#### [DATA SUPPLIED]

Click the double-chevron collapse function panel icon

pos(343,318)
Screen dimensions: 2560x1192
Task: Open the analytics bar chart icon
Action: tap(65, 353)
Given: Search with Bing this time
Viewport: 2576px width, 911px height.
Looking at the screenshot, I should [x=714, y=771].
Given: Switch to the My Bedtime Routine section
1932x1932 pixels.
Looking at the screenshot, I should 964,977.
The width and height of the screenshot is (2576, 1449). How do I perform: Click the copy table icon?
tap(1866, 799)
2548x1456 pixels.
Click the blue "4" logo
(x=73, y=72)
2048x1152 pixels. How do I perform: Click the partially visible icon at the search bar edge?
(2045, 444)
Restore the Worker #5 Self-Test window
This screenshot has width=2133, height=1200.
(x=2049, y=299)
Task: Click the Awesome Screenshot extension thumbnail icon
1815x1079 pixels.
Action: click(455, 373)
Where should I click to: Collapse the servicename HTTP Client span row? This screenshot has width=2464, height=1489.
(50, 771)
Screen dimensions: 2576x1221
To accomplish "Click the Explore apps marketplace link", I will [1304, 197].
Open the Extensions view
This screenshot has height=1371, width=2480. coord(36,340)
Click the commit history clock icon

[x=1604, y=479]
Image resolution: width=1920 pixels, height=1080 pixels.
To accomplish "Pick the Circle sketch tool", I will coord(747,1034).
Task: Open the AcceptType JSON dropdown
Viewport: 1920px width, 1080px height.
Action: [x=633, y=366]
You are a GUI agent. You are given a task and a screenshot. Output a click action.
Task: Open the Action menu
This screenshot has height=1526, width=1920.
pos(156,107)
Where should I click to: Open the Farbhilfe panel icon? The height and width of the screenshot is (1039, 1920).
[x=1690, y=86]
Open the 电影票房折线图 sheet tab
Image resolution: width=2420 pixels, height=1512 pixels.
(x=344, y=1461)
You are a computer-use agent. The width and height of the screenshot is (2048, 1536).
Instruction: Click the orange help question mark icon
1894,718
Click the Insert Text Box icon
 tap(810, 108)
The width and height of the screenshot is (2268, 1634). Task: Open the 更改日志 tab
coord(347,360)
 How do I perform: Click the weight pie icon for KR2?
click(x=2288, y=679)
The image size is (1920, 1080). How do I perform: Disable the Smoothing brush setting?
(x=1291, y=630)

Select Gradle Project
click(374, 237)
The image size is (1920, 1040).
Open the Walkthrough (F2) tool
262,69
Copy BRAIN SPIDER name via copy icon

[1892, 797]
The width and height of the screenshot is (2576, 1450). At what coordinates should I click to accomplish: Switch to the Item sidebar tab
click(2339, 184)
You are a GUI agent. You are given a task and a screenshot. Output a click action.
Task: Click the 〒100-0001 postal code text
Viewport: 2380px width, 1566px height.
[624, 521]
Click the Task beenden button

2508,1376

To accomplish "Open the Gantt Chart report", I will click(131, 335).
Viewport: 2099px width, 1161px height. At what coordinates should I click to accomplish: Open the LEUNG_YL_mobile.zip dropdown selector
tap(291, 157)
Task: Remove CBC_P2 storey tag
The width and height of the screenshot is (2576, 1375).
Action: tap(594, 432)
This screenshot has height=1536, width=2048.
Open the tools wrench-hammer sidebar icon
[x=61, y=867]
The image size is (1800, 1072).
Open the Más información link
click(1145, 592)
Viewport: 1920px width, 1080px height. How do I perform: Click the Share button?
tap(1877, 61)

#### [ASSIGNMENT]
Nothing past the line containing "Restore the Worker #5 Self-Test window" should be restated; transcribe the material exactly from its first line through that line.

#### [THE ANSWER]
Click the double-chevron collapse function panel icon

pos(343,318)
Screen dimensions: 2560x1192
Task: Open the analytics bar chart icon
Action: tap(65, 353)
Given: Search with Bing this time
Viewport: 2576px width, 911px height.
Looking at the screenshot, I should [x=714, y=771].
Given: Switch to the My Bedtime Routine section
1932x1932 pixels.
Looking at the screenshot, I should 964,977.
The width and height of the screenshot is (2576, 1449). How do I perform: Click the copy table icon?
tap(1866, 799)
2548x1456 pixels.
Click the blue "4" logo
(x=73, y=72)
2048x1152 pixels. How do I perform: Click the partially visible icon at the search bar edge?
(2045, 444)
Restore the Worker #5 Self-Test window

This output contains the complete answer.